1. The Physician's Order, dated 02/26/17, indicated that Patient #8 was ordered for a physical restraint, mechanical restraint, medication restraint and seclusion due to agitation and assaultive behavior. The order indicated that the medication restraint incl
uded the administration of Haldol (an antipsychotic medication), Ativan (a benzodiazepine medication), and Benadryl (diphenhydramine; an antihistamine medication often given with Haldol to prevent involuntary muscle contractions).
There was no documentation at the time of Survey that Patient #8 was examined by the physician within one hour of the initiation of the restraints.
2. The Physician's Order, dated 04/03/17, indicated that Patient #8 was ordered for a physical restraint due to assaultive behavior towards other patients.
There was no documentation at the time of Survey that Patient #8 was examined by the physician within one hour of the initiation of the restraint.
Tag No.: A0184
Based on records reviewed and interviews, for one of 14 sampled patients (Patient #8), the Hospital failed to ensure that on two occasions, the physician documented examination of the patient within one hour of the initiation of a mechanical restraint, physical restraint, and/or seclusion.
Findings include:
Campus W's Seclusion and/or Restraint Use policy, reviewed in 11/2016, indicated that an authorized physician shall examine the patient as soon as possible, but no later than one hour of such initiation of mechanical restraint, physical restraint, or seclusion.
Patient #8 was admitted to the Hospital in February 2017 with diagnoses which included schizoaffective disorder and borderline personality disorder.

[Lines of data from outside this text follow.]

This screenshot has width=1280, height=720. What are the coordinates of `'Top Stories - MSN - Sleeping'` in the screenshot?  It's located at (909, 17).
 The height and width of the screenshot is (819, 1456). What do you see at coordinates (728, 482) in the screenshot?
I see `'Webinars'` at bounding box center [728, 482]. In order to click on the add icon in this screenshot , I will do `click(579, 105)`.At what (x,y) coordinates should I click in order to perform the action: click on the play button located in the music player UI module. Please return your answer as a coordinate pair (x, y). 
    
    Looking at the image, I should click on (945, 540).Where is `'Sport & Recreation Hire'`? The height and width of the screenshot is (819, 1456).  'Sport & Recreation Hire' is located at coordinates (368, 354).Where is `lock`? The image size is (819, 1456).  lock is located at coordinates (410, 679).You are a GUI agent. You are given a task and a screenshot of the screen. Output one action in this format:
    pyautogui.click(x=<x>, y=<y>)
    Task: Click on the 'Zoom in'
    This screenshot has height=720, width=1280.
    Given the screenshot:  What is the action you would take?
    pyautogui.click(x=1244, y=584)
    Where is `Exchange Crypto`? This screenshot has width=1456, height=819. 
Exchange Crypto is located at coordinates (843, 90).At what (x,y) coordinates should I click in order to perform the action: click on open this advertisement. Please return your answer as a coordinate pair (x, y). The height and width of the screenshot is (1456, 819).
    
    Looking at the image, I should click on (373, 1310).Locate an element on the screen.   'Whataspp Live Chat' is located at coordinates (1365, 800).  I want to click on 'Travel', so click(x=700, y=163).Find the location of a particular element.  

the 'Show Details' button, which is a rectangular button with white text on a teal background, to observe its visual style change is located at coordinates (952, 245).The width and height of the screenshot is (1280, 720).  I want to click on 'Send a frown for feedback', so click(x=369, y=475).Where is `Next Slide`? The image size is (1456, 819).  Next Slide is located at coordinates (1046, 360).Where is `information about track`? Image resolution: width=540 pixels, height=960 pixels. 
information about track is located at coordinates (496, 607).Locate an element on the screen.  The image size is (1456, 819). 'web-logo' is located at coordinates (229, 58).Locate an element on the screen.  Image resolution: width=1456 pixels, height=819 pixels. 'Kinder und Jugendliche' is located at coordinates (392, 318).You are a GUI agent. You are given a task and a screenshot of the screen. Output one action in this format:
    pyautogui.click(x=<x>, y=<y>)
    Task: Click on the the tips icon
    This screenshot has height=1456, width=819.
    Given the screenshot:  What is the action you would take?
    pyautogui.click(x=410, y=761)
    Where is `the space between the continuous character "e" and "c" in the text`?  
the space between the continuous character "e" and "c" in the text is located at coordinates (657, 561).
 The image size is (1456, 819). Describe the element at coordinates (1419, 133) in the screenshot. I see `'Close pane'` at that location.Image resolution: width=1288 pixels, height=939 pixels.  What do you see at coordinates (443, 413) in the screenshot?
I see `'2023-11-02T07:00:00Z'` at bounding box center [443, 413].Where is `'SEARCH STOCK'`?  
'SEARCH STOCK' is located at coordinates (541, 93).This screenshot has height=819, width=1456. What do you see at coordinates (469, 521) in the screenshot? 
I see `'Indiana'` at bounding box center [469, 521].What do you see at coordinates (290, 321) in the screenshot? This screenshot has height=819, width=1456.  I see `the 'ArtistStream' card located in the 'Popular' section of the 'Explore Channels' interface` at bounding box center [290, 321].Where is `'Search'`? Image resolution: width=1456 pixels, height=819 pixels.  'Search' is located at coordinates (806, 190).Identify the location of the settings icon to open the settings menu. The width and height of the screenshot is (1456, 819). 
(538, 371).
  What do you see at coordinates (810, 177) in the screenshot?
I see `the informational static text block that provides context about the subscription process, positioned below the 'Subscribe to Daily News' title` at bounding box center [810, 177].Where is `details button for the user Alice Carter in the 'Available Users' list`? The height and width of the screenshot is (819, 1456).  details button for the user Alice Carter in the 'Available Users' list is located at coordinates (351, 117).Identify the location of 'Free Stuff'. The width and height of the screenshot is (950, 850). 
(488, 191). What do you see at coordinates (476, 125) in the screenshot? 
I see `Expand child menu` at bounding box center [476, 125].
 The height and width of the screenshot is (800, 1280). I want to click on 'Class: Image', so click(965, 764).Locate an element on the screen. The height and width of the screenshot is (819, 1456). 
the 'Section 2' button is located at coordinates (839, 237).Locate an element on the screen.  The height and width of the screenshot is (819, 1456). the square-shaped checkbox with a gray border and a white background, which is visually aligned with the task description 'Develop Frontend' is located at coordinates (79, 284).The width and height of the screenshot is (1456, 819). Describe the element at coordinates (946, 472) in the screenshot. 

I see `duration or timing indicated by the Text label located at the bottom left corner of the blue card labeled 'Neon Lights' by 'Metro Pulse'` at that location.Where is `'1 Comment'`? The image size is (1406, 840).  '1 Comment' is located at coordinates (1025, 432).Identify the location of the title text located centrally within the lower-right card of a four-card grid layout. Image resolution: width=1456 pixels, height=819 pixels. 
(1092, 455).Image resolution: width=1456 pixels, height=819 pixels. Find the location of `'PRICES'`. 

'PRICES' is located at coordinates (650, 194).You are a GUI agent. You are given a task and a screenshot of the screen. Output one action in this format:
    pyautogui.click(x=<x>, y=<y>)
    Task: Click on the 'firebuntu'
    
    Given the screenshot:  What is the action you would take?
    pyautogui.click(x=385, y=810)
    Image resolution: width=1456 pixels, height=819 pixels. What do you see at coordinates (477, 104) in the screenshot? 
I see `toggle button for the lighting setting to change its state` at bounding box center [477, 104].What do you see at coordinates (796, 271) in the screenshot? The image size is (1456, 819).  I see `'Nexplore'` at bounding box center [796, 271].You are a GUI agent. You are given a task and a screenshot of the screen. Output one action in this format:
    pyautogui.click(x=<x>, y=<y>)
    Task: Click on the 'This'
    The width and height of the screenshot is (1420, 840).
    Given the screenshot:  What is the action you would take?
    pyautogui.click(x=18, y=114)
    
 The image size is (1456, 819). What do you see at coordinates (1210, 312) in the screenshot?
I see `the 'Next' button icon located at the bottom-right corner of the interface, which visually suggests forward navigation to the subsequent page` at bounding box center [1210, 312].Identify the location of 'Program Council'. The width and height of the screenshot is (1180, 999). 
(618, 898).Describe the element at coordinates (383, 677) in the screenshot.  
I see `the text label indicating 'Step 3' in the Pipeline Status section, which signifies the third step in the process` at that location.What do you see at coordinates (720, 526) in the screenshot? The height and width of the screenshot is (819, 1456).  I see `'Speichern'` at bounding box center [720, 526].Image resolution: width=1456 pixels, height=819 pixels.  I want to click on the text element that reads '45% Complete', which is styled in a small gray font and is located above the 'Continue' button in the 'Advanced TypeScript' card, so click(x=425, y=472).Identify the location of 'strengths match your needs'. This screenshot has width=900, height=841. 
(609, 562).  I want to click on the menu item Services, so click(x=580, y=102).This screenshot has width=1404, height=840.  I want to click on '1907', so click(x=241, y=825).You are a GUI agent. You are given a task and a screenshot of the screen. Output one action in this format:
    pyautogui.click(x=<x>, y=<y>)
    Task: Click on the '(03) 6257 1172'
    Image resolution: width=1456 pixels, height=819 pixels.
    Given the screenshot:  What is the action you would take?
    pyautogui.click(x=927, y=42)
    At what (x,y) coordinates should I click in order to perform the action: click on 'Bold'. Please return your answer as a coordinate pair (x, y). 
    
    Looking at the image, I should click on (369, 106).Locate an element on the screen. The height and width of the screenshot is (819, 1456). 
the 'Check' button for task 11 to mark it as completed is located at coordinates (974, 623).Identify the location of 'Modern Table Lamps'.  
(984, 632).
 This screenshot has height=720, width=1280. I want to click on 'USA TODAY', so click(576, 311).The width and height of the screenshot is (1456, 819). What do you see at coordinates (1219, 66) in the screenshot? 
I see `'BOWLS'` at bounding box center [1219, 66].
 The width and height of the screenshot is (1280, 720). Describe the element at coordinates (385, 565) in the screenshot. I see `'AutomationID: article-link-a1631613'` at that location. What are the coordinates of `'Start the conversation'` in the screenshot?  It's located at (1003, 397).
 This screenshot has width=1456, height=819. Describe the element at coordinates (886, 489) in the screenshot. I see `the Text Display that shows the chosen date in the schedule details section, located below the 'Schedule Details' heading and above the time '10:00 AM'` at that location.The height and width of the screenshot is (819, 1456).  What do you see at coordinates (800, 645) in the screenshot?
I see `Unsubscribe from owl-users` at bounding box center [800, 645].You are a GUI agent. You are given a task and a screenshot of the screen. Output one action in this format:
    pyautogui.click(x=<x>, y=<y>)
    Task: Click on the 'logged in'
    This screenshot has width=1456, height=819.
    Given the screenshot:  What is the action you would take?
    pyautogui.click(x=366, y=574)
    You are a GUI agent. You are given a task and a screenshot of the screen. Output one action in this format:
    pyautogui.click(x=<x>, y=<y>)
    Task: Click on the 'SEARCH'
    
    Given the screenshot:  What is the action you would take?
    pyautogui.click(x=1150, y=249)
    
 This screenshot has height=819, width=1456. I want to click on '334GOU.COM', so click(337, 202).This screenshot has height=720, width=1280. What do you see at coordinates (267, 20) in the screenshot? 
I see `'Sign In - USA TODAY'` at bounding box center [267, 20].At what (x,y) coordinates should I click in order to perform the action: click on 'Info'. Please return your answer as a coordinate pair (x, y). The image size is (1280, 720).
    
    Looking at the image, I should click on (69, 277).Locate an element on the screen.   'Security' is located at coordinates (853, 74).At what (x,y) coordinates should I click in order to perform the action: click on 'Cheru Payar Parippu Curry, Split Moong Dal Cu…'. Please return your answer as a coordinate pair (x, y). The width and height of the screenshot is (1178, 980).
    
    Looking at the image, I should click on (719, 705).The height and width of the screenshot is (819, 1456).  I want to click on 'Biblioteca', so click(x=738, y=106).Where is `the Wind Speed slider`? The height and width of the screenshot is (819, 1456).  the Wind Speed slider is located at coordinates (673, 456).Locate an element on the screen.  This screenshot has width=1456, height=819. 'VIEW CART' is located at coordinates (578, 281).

1. The Physician's Order, dated 02/26/17, indicated that Patient #8 was ordered for a physical restraint, mechanical restraint, medication restraint, and seclusion due to agitation and assaultive behavior. The order indicated that the medication restraint included the administration of Haldol (an antipsychotic medication), Ativan (a benzodiazepine medication), and Benadryl (diphenhydramine; an antihistamine medication often given with Haldol to prevent involuntary muscle contractions).
There was no documentation at the time of survey that Patient #8 was examined by the physician within one hour of the initiation of the restraints.
2. The Physician's Order, dated 04/03/17, indicated that Patient #8 was ordered for a physical restraint due to assaultive behavior towards other patients.
There was no documentation at the time of survey that Patient #8 was examined by the physician within one hour of the initiation of the restraint.